» Text segment:
(begin)
At the time of writing, implementation-wise parallel download is ready:

Does this mean I’ve finished everything just-in-time? This sounds to good to be true! And how does it perform? Welp…

The Benchmark

Here comes the bad news: under a decent connection to the package index, using fast-deps does not make pip faster. For best comparison, I will time pip download on the following cases:

Average Distribution

For convenience purposes, let’s refer to the commands to be used as follows

legacy-resolver

pip --no-cache-dir download {requirement}

2020-resolver

pip --use-feature=2020-resolver --no-cache-dir download {requirement}

fast-deps

pip --use-feature=2020-resolver --use-feature=fast-deps --no-cache-dir download {requirement}

In the first test, I used axuy and obtained the following results

legacy-resolver

2020-resolver

fast-deps

7.709s

7.888s

10.993s

7.068s

7.127s

11.103s

8.556s

6.972s

10.496s

Funny enough, running pip download with fast-deps in a directory with downloaded files already took around 7-8 seconds. This is because to lazily download a wheel, pip has to make many requests which are apparently more expensive than actual data transmission on my network.

Note

With unstable connection to PyPI (for some reason I am not confident enough to state), this is what I got

2020-resolver

fast-deps

1m16.134s

0m54.894s

1m0.384s

0m40.753s

0m50.102s

0m41.988s

As the connection was unstable and that the majority of pip networking is performed as CI/CD with large and stable bandwidth, I am unsure what this result is supposed to tell (-;

Large Distribution

In this test, I used TensorFlow as the requirement and obtained the following figures:

legacy-resolver

2020-resolver

fast-deps

0m52.135s

0m58.809s

1m5.649s

0m50.641s

1m14.896s

1m28.168s

0m49.691s

1m5.633s

1m22.131s

Distribution with Conflicting Dependencies

Some requirement that will trigger a decent amount of backtracking by the current implementation of the new resolver oslo-utils==1.4.0:

2020-resolver

fast-deps

14.497s

24.010s

17.680s

28.884s

16.541s

26.333s

What Now?
(end)
» Exercise a: In the records, copy out the lines word for word, starting at the line that contains "coordinates (265, 259)." and ending at the line that contains "center [776, 157].".

» Material supplied:
(begin)
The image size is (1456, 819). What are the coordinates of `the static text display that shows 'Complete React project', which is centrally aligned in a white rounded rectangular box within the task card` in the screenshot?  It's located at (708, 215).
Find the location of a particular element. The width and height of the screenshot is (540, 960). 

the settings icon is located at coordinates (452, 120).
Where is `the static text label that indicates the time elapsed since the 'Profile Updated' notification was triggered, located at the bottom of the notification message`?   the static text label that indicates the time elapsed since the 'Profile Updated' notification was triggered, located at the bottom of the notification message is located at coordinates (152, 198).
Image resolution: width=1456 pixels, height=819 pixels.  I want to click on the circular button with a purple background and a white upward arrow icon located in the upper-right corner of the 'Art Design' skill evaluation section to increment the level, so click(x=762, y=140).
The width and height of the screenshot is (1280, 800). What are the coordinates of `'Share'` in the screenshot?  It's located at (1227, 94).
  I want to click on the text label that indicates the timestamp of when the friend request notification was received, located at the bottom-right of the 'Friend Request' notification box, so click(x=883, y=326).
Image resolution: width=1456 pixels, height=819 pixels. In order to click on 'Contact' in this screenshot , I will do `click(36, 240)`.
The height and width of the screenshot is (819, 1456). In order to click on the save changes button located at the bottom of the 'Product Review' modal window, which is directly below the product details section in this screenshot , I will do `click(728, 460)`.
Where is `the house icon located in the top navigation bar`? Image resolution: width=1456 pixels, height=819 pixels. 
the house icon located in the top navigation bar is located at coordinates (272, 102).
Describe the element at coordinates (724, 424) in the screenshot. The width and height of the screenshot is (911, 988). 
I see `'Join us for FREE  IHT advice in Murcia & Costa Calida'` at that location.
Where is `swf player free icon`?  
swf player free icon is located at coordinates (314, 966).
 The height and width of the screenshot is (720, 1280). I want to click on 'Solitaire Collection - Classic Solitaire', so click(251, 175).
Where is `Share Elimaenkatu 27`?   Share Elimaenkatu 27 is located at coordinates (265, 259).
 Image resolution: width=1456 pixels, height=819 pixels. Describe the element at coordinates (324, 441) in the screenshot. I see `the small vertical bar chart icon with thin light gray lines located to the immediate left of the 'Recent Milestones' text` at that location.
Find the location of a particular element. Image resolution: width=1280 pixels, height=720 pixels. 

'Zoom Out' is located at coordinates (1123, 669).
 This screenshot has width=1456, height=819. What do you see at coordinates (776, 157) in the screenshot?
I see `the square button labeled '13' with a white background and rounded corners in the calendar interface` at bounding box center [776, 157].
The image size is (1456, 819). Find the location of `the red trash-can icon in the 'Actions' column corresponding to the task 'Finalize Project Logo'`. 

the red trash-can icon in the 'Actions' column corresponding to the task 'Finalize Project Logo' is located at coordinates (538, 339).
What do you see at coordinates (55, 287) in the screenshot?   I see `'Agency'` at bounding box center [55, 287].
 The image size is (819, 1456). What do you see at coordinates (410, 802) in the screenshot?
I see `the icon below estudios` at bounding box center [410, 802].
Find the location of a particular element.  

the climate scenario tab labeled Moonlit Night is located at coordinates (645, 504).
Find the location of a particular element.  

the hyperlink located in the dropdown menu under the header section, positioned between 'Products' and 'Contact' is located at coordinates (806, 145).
(end)
» Exercise b: Extend the post about benchmarking pip's fast-deps feature, picking up after its last line.

» Written reply a:
Where is `Share Elimaenkatu 27`?   Share Elimaenkatu 27 is located at coordinates (265, 259).
 Image resolution: width=1456 pixels, height=819 pixels. Describe the element at coordinates (324, 441) in the screenshot. I see `the small vertical bar chart icon with thin light gray lines located to the immediate left of the 'Recent Milestones' text` at that location.
Find the location of a particular element. Image resolution: width=1280 pixels, height=720 pixels. 

'Zoom Out' is located at coordinates (1123, 669).
 This screenshot has width=1456, height=819. What do you see at coordinates (776, 157) in the screenshot?
I see `the square button labeled '13' with a white background and rounded corners in the calendar interface` at bounding box center [776, 157].

» Written reply b:
I don’t know, to be honest. At this point I’m feeling I’ve failed my own (and that of other stakeholders of pip) expectation and wasted the time and effort of pip’s maintainers reviewing dozens of PRs I’ve made in the last three months.

On the bright side, this has been an opportunity for me to explore the codebase of package manager and discovered various edge cases where the new resolver has yet to cover (e.g. I’ve just noticed that pip download would save to-be-discarded distributions, I’ll file an issue on that soon). Plus I got to know many new and cool people and idea, which make me a more helpful individual to work on Python packaging in the future, I hope.